We've mentioned this a little bit already, but it's worth repeating again. Essentially, there are three different types of car phone holder design - some clip to the car's air vents, some attach via an adhesive on the windshield and some attach via an adhesive on the dashboard. 

As you'll discover with our top picks, some manage to incorporate a couple - or all three - types of holding mechanism into one design, giving users a much greater range of versatility.

We found during testing that windshield and air vent car phone holders were perfect for our car, but had issues with adhesives on the dashboard because of its curved shape.
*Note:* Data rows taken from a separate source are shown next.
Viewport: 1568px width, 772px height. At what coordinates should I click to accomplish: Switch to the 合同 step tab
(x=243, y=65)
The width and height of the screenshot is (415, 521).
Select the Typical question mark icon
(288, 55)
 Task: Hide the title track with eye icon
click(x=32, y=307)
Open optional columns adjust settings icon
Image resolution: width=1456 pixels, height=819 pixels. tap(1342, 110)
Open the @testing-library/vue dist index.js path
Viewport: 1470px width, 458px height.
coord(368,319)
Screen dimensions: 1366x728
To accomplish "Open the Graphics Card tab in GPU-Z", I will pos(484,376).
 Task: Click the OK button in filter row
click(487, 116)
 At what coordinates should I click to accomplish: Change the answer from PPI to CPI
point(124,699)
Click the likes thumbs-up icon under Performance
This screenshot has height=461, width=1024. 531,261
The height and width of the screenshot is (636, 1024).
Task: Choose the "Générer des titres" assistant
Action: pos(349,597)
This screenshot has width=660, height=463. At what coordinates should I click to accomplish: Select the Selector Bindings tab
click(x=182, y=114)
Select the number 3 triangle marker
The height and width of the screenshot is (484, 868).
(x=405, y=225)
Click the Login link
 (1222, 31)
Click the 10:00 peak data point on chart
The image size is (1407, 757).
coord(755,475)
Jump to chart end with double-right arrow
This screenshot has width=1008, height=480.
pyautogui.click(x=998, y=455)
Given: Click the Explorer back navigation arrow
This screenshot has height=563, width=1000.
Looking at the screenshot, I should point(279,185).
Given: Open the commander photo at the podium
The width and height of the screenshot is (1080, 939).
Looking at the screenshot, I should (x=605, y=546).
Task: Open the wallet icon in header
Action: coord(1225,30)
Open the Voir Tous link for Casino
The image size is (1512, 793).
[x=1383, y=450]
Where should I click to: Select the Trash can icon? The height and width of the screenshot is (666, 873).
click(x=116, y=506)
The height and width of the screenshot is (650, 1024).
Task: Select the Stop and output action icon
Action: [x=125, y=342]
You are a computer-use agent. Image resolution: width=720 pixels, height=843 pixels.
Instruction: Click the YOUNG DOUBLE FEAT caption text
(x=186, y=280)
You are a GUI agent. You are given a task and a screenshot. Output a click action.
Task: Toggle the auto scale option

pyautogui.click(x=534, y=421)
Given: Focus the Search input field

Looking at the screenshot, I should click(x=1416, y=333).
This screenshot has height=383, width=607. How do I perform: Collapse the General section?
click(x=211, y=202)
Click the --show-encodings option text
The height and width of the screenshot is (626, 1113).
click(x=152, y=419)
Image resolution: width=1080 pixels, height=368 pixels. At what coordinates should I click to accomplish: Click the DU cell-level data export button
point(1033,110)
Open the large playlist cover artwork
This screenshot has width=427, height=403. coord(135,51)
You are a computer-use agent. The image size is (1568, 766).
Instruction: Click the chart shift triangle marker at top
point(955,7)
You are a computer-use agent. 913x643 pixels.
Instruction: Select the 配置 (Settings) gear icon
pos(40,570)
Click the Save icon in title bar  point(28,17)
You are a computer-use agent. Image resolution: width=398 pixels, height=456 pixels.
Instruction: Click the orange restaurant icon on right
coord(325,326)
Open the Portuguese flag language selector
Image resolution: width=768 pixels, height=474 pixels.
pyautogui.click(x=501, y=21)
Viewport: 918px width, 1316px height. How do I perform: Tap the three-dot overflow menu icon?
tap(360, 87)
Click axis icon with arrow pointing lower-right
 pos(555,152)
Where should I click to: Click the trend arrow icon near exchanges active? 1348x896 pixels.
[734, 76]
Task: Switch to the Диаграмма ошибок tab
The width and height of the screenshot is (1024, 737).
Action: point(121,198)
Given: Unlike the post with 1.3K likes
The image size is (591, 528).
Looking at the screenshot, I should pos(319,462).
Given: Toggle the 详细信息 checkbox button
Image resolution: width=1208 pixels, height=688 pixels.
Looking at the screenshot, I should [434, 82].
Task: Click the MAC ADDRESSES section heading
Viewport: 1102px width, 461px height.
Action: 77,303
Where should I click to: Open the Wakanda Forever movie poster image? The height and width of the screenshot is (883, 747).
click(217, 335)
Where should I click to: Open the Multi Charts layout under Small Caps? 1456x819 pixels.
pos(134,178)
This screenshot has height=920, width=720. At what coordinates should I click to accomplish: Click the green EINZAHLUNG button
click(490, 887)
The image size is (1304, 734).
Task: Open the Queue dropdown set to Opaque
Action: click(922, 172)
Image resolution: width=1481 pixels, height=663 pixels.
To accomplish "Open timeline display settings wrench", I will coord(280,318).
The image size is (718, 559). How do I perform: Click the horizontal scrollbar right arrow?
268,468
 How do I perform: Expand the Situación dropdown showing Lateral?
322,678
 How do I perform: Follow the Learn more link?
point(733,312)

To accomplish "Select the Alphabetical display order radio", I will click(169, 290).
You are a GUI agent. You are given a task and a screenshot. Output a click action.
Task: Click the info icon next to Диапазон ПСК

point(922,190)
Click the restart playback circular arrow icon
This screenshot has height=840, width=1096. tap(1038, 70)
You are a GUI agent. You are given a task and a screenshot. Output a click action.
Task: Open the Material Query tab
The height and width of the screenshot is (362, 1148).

It sounds a little obvious, but it's actually easy to overlook - imagine where you're going to want to interact with your phone and how your car is set up for that before you buy. Is it going over the centre console, or is it sitting next to your door? 

How long should you expect your car phone mount to last?

Typically, phone car mounts should last a decent amount of time. In our testing, we didn't use the phone mount on every drive, but we did give all the models a good amount of wear and tear. 

From that, there were some consistent issues that popped up - mostly to do with adhesives. These are generally very high strength, but windshield models can deteriorate if left in direct sunlight, and dashboard models can struggle with certain surfaces. Air vent models would appear to be the answer, but many cars don't feature them in a good spot - and you'll also have to sacrifice the air blowing through as it should.

Will the design fit your phone?

Generally speaking, this shouldn't really be a problem. In fact, we didn't have one instance in which our test phones wouldn't fit inside the holder's grip.

There may be a few left-field phone designs that would struggle with the car phone holders on this list, but anybody rocking the typical, bar-shaped phone should be able to easily tune the holder to their device.

Most work by allowing a very broad range for you to then lock the phone into, and can release the device and go into full extension with the press of a button. It also shouldn't make a difference whether you prefer your phone to be landscape or portrait when in the car, each holding plate will be designed to keep it locked in position. 

What benefits does having a phone mount bring?

Aside from being pretty much a legal requirement, given that you typically can't use your phone while driving, phone mounts in cars allow you to easily see navigation directions, play around with music, quickly view texts and caller ID, have a phone conversation on speakerphone, as well as much more. Due to the placement, you'll usually be able to link a charging cable with ease, too.

How much should you spend on a car phone mount?

As you might expect, car phone mounts are generally within the £10 - £15 / $15 - $25 range. There's really no reason to pay much more than that, and, at least in our experience, the more expensive models only really justify their price tag through versatility and the quality of the adhesive, rather than overall build quality.

More about this story

Every product in our roundup of the best car phone mounts has been tested by the Pocket-lint team in their own personal cars, just as you would in your day-to-day life.

This way, we were able to quickly get to grips with whether it met the standards of the manufacturer and our own expectations of how a good phone holder should perform.

We've tested in multiple vehicles with a range of different-sized phones in order to establish which we can recommend, discovering their unique pros and cons during the process.

In particular, versatility in mounting matters to us when it comes to this area, as does the performance of the adhesive on the rear. That's why we lived with these devices for more than just a week or so, as some options not listed in this guide deteriorated relatively quickly after installation - or were just simply not fit for purpose.

We aren't interested in extraneous details or pointless number-crunching in our guides - and, in the case of phone mounts for cars, it's a simple area that needs an equally simple mini-review.